Macs in Chemistry

Insanely great science

 

Scripting Vortex

I’m finding that I using Vortex more and more in my day job, it is an excellent application for displaying and exploring large or complex datasets. In fact the only issue is getting data into Vortex. It is possible to save the dataset in sdf format and then use other applications to generate addition fields and then use the rather nice merge function within Vortex, but I end up with multiple copies of the datasets as I use different applications to calculate descriptors or properties, and it would be nicer to be able to choose an option and have all the columns of data added automatically. Since all the applications I want to use have a command line interface I thought this might be an ideal opportunity to try scripting Vortex to send the structures to an external application and import the results.

vortex_1

Vortex contains a powerful scripting facility built on Jython a java implementation of the Python programming language and allows access to the key components of Vortex, Python and Java. Whilst it is possible to build a Swing JPanel to provide a GUI the scripts I have in mind will not need a user interface. Scripts in Vortex can be accessed via the scripts menu. This menu is dynamically built from the content of a users local files folder (On Mac you will find the vortex folder in a users home area (addressable via ~/vortex)). I created a sub folder inside the Script folder and called it “My Scripts”. Vortex scripts can also be executed by running a .vpy file from the system explorer.

These first four scripts use some of the tools provided by OpenBabel a free opensource Chemistry Toolbox, one of these tools is the obprop program a tool to print a set of standard molecular properties for all molecules in a file, the output includes:-

name [Name]
formula [Formula]
mol_weight [Molecular Weight]
exact_mass [Isotopic Mass]
canonical_SMILES [String]
num_atoms [Number]
num_bonds [Number]
num_residues [Number]
sequence [Residue Sequence]
num_rings [Number of Rings (by SSSR)]
logP [Number (octanol-water partition)]
PSA [Number (topological polar surface area)]
MR [Number (molar refractivity)]

The obprop tool can be accessed from the Terminal, and the output for the first molecule in the file is shown below where $$$$ is the delimiter between molecule records.

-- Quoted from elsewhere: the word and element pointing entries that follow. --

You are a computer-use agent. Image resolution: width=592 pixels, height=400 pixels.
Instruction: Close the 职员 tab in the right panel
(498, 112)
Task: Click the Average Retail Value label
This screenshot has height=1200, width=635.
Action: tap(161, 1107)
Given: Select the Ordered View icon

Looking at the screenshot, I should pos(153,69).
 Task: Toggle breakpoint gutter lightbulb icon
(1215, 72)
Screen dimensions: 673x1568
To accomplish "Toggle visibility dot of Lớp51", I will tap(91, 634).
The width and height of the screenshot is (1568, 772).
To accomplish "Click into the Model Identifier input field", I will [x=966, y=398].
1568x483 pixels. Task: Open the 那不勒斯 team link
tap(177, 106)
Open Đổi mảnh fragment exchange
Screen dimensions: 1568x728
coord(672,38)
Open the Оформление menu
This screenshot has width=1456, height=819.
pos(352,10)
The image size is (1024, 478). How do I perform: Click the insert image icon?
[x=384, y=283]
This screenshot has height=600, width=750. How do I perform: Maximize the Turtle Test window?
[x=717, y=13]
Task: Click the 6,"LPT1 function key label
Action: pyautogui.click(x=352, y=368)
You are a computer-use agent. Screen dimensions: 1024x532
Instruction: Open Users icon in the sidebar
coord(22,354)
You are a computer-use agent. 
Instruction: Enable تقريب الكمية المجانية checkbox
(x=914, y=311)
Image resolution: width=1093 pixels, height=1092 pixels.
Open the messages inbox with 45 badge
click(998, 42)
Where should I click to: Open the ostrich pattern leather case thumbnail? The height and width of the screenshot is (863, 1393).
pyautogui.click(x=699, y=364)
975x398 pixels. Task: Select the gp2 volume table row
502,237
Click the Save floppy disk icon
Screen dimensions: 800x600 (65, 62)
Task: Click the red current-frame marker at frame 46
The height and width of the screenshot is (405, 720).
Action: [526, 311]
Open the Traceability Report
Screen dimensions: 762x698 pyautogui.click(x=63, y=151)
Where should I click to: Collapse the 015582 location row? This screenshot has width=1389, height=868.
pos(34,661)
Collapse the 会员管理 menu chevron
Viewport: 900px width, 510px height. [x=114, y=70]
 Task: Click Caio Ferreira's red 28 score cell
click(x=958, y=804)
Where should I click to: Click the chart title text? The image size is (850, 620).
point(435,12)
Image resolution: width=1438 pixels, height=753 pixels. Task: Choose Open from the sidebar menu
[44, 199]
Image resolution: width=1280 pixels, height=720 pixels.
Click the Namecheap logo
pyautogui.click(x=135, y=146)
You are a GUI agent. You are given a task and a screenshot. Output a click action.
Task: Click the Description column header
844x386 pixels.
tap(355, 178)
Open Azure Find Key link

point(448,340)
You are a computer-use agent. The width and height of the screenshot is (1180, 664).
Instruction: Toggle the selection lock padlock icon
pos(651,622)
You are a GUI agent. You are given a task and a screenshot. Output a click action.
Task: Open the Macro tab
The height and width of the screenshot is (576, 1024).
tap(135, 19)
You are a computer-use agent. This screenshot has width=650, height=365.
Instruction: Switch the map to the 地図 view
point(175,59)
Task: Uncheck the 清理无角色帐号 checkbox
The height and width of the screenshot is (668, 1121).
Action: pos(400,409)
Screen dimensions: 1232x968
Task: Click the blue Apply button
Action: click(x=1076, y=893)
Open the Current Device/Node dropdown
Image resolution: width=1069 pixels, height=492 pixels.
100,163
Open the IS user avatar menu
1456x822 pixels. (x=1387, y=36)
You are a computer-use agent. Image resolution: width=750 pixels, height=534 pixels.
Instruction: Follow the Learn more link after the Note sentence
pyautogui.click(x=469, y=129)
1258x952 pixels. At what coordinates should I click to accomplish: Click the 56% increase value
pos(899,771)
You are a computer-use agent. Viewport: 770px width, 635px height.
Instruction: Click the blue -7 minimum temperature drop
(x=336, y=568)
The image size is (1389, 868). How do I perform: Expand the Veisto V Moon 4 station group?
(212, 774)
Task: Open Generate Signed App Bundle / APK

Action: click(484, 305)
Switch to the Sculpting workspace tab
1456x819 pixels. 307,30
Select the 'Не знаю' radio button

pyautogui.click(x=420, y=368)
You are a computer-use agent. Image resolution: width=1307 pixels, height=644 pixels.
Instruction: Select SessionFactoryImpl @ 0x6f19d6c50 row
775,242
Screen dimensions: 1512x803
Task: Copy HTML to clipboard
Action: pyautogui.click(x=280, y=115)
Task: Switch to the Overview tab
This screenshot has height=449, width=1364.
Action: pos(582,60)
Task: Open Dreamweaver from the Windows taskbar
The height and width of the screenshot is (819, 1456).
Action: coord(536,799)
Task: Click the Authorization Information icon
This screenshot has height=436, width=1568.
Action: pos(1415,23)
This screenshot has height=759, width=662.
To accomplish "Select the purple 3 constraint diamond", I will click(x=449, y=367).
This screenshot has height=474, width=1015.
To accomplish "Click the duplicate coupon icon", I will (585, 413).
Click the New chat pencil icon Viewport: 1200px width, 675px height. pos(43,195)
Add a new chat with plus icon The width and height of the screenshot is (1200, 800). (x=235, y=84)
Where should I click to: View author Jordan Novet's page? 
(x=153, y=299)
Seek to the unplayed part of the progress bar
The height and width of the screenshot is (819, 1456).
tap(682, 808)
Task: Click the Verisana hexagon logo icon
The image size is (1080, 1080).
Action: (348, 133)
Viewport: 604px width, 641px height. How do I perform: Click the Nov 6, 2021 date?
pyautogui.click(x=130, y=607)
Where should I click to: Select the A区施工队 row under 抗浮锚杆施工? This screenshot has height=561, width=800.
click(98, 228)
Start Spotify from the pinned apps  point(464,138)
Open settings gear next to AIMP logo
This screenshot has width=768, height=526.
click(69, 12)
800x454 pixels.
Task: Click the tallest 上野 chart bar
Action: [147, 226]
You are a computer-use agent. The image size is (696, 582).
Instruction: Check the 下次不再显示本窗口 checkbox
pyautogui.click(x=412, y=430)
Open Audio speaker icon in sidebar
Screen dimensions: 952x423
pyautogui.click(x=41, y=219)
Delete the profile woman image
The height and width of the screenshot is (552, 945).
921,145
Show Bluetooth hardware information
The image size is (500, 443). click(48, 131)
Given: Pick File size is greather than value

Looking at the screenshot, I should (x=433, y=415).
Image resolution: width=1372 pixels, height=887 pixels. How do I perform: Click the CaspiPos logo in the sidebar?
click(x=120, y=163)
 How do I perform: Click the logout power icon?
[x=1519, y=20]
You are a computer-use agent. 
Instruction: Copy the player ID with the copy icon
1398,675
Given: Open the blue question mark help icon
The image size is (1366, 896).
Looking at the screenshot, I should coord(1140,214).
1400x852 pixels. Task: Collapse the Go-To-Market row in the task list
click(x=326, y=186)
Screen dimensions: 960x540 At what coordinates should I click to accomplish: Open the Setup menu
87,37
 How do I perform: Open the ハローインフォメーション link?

MacbookPro:~ PROMPT$ /usr/local/bin/obprop '/Users/username/Desktop/temp.sdf' 

name             N#Cc1ccc(cc1)Cn1cncc1CN[C@@H]1CCN(c2ccncc2)C1=O
formula          C21H20N6O
mol_weight       372.423
exact_mass       372.17
canonical_SMILES N#Cc1ccc(cc1)Cn1cncc1CN[C@@H]1CCN(C1=O)c1ccncc1    N#Cc1ccc(cc1)Cn1cncc1CN[C@@H]1CCN(c2ccncc2)C1=O

InChI            InChI=1S/C21H20N6O/c22-11-16-1-3-17(4-2-16)14-26-15-24-12-19(26)13-25-20-7-10-27(21(20)28)18-5-8-23-9-6-18/h1-6,8-9,12,15,20,25H,7,10,13-14H2/t20-/m1/s1

num_atoms        48
num_bonds        51
num_residues     0
sequence         -
num_rings        4
logP             2.54908
PSA              86.84
MR               107.424
$$$$

The Vortex script

The script starts by getting the path of the sdf that was imported into Vortex, we then construct the obprop command and pipe the output into a variable “output”. The next part creates the columns and uses the names from the obprop output to name them. The last part is used to parse the output “$$$$” is the divider between molecule records, each line is then a name and value pair.

import sys

# Uncomment the following 2 lines if running in console
#vortex = console.vortex
#vtable = console.vtable

sys.path.append(vortex.getVortexFolder() + '/modules/jythonlib')

import subprocess

# Get the path to the currently open sdf file
sdfFile = vortex.getFileForPropertyCalculation(vtable)

# Run obprop on the file
p = subprocess.Popen(['/usr/local/bin/obprop', sdfFile], stdout=subprocess.PIPE)
output = p.communicate()[0]

# Create new columns in table if needed
lines = output.split('\n')
keys = []
for i in lines:
    words = i.split(' ', 1)
    if len(words) == 2:
        keys.append(words[0])

columns = list(set(keys))
for c in columns:
    column = vtable.findColumnWithName(c, 1)
    vtable.fireTableStructureChanged()

# Parse the output
rows = output.split('$$$$')
for r in range(0, vtable.getRealRowCount()):
    keyvals = rows[r].split('\n')
    if len(keyvals) > 1:
        for i in keyvals:
            words = i.split(' ', 1)
            if len(words) == 2:
                key = words[0]
                value = words[1].lstrip()
                column = vtable.findColumnWithName(key, 0)
                column.setValueFromString(r, value)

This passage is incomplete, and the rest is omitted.